Мне сразу вспомнилось «Рождение Венеры». Сколько загадок из мифологии и язычества зашифровал Сандро Боттичелли в созданных им образах женской красоты и всей природы! Сегодня он не присутствовал на собрании, но я без лишних расспросов поняла, что он здесь — желанный гость и член «семьи».
— Нам незачем падать духом! — подбодрил приятелей Фичино. — Веселость есть самое подходящее свойство для философа.
— Если ты не перестанешь твердить нам, что веселость и наслаждение суть высшие блага, плодотворные для познания, то мы поневоле возрадуемся, — съязвил Джиджи Пульчи. Последнее слово он произнес таким скорбным тоном, что все в компании рассмеялись.
— Пойдемте, — вставая, позвал Фичино. — Пора начинать наше собрание.
Все поднялись следом за ним, оправляя туники и разминая затекшие конечности.
«Наше собрание»? Какое еще у них замышляется собрание?
Ответ явился сам собой: собравшиеся углубились в сад по одной их гравиевых дорожек, уводившей к круглому греческому павильону. Я отыскала глазами Лоренцо — обняв Полициано за плечи, он кивнул мне, приглашая присоединиться к ним.
Я, приотстав от всех, двинулась за ними следом. Дружеская болтовня среди друзей совершенно прекратилась, и их легкомысленная с виду прогулка по мере приближения к зданию приобрела черты неторопливо шествующей вереницы.

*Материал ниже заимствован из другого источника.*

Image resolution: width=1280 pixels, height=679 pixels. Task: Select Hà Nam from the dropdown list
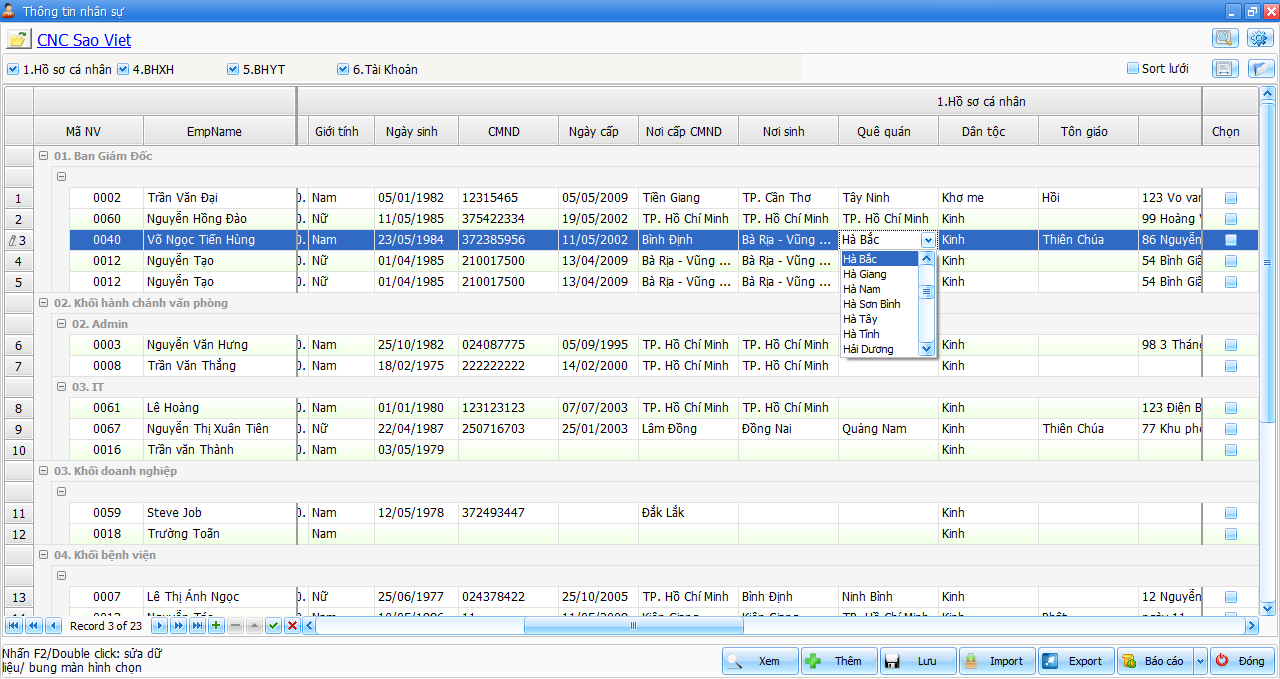[x=861, y=289]
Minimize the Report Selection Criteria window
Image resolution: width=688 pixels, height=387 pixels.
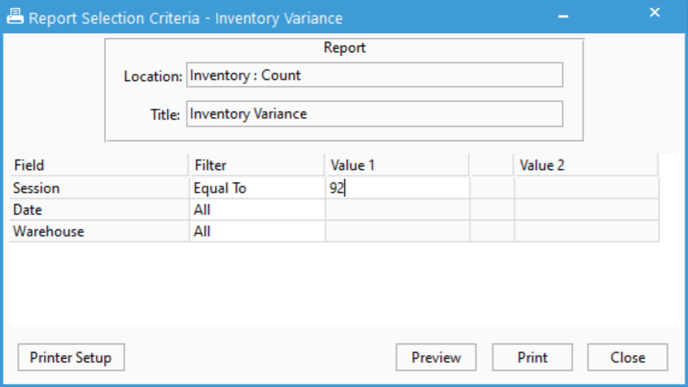click(x=563, y=17)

Лоренцо распахнул высокие дверные створки, и прославленные флорентийцы друг за другом скрылись внутри храма.
Лоренцо задержался, дожидаясь меня с той же загадочной улыбкой.
— Добро пожаловать в Созерцальню, — сказал он, — в наш храм Истины.

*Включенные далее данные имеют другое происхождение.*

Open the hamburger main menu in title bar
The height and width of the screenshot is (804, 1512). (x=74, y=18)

Я глядела на него, ничего не понимая.
— Входи на свой страх и риск, — вполне серьезно добавил Лоренцо. — Во всей Европе нет зала опаснее этого.
Я переступила порог. Лоренцо затворил двери и запер их изнутри на засов.

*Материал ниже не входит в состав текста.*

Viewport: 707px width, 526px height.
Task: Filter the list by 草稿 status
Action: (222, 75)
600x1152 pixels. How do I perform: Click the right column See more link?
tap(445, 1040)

Я попала в помещение, какое не измыслила бы даже в самых сумасбродных фантазиях. Каннелированные колонны, [20]соединенные дугообразными перемычками, очерчивали ровную окружность храма, целиком выстроенного из белейшего, превосходной полировки мрамора. От строения веяло основательностью и постоянством, но одновременно его облик был преисполнен некой нематериальности, полупрозрачности. Солнечный свет проникал сюда из-под свода, вызолоченного изнутри так же, как и снаружи. Посреди храма в полу я увидела округлое углубление с кристально чистой водой, в самом его центре ярко и неиссякаемо пылал факел.
Вошедшие, степенно продвигаясь по залу, заполнили его целиком, молчаливо ступая вдоль мраморных скамей, расположенных по периметру. Я примкнула к исполненной благоговения процессии, встав за Пико делла Мирандолой, и, обойдя треть окружности, оказалась напротив стенной ниши, в которой был выставлен мужской бюст греческой работы. Еще не успев прочесть имя на каменном пьедестале, я уже знала, что передо мной Платон. Тончайшей работы изваяние украшал венок из зеленого лавра. Я услышала, как Пико шепчет давно почившему философу слова признания.